Science: DIY, peer review and problems

DIY science seems quite interesting, especially if you have an interest in science but are following a different career path. There are various ways to get by without the usual instruments, although I’m not sure how successful they are, but this guide to turning your smartphone into a microscope seems pretty good. I’ve actually got a busted laser pointer (the battery compartment doesn’t shut) so I might try this at some point.

The following is a story I heard about at the Southern African Society of Human Genetics conference. According to a news article published in Science magazine a series of obviously fake papers were created and sent to 304 open access journals.

By the time Science went to press, 157 of the journals had accepted the paper and 98 had rejected it. Of the remaining 49 journals, 29 seem to be derelict: websites abandoned by their creators. Editors from the other 20 had e-mailed the fictitious corresponding authors stating that the paper was still under review; those, too, are excluded from this analysis.

It’s a worrying result but a useful one. For example, it shows that peer review works at PLoS One and BioMed Central. In addition it told me that there is poor peer review at Dove Press and the OMICS publishing group, which is worrying because I had been getting Dove Press alerts (though never read their articles) and had heard senior scientists mention OMICS as a possible place to publish. Needless to say I cancelled my subscription to Dove Press alerts and will advise against publishing with OMICS.

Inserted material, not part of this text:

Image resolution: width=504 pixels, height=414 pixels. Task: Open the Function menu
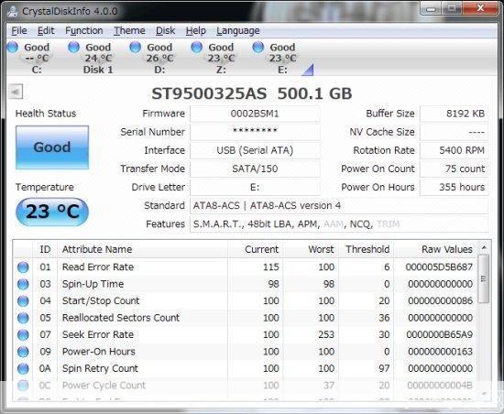84,30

The main problem with the experiment, and it is at least mentioned in the article itself, is that there’s no control group. It describes this as an open access issue but doesn’t give us the data to say that it doesn’t happen in subscription journals. This issue has been raised elsewhere, like here and here, the latter with further criticisms.

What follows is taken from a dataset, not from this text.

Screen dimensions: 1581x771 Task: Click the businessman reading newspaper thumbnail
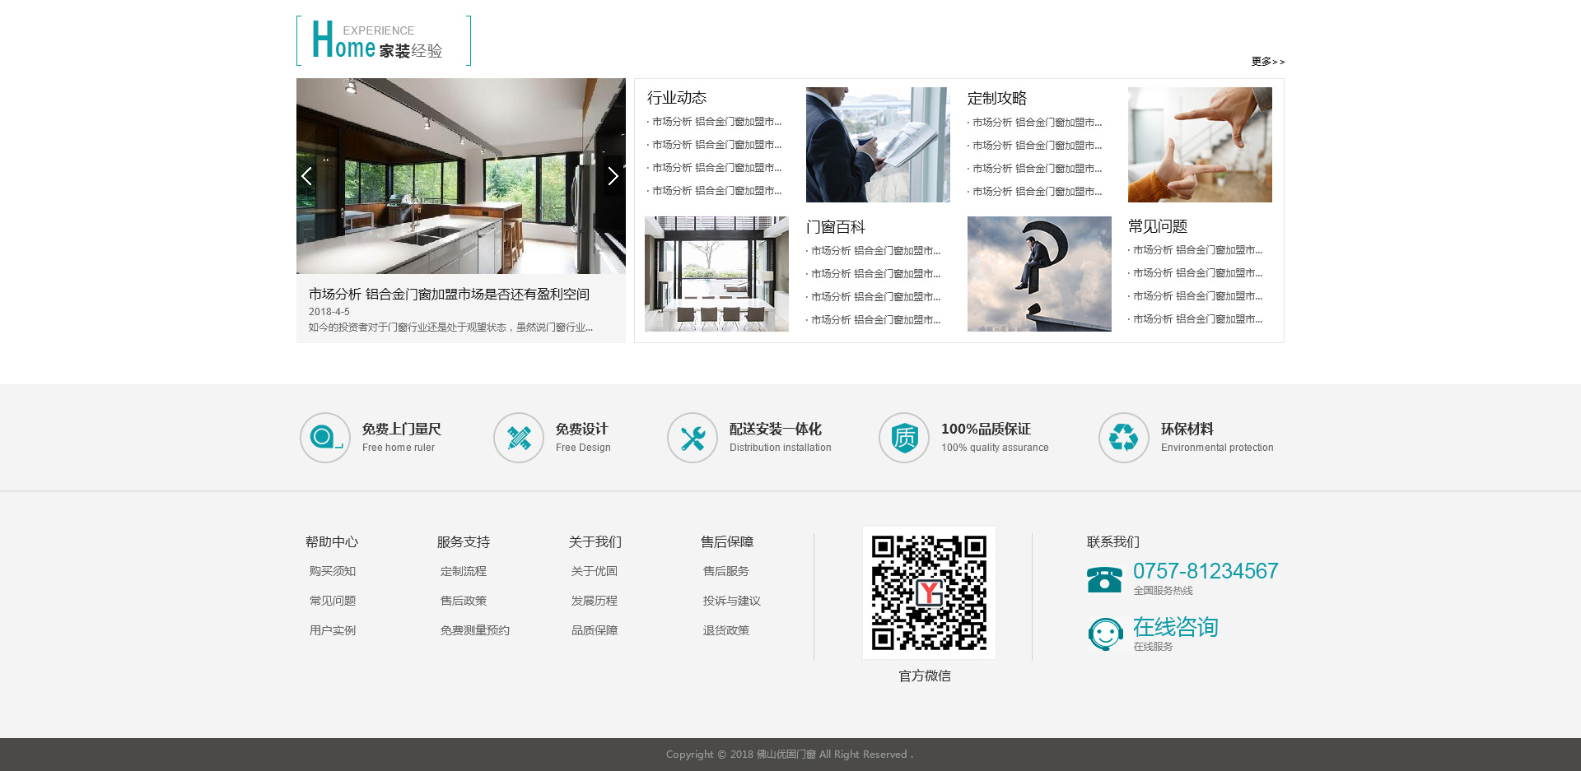click(x=878, y=145)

Lastly, we have a sad story about the many problems currently plaguing science. While I would suggest reading at that link and the two articles it references, if you only have time for one I would recommend this one. There are many scary things included, lack of replication of studies, problems with peer review and poor use of statistical significance to name a few. Many I’d already heard of but it’s distressing to see it all laid out in one place. But it’s only if we know about it that we can start addressing it.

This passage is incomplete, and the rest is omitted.